As Gregor & the Prophecy of Bane opens our hero, Gregor, has returned to life as usual. That life should be better than it was before his last adventure began--his dad is, after all, back with the family, and both Gregor and baby Boots are safe and sound after their journey through the Underland. However, Gregor's dad is still ill and terribly weak from his imprisonment, and Gregor's mom is still working multiple jobs to keep the family fed and clothed and housed.
But Gregor is a trouper, and he's doing his best to help keep his family together. He maintains an upbeat demeanor in front of his little sisters and quietly sacrifices his share at meals when there's not enough for everybody. He's even found a part time job helping out a neighbor lady (who, each time Gregor comes over to help her out, has always conveniently made far too much lasagna or spaghetti, which she then sends home for Gregor's family).
On the day the story begins Gregor, in an attempt to maintain a facade of cheerful normality for his sisters, has taken Boots sledding in Central Park. He loses sight of her for just a second and she goes missing. It's not long before Gregor discovers a passage to the Underland and finds himself once again on a quest based on his appearance in an ancient prophecy. The "Bane" of the prophecy is a rare, pure white rat, whose very existence is a threat to the continued well-being of the Underland (not to mention Gregor and Boots).

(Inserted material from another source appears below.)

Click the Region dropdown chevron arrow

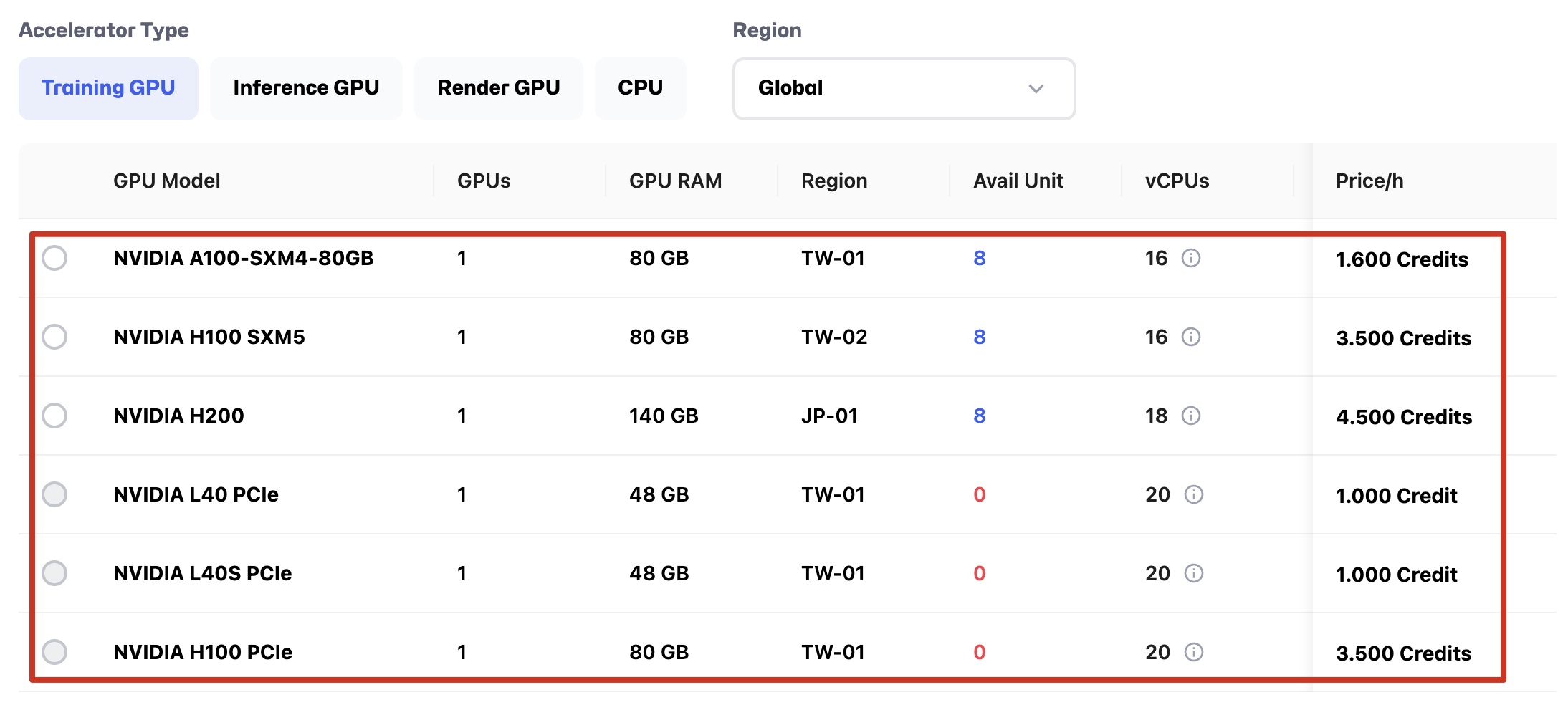coord(1036,89)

Suzanne Collins has once again crafted a winner. Gregor's quest is satisfyingly scary, and the obstacles he must overcome to reach its end daunting. But Gregor is blessed with a sticktoitiveness and dogged devotion to doing the right thing whatever the cost that help him bring the quest to a conclusion which is both right and just. Gregor and the Prophecy of Bane will please both kids and moms.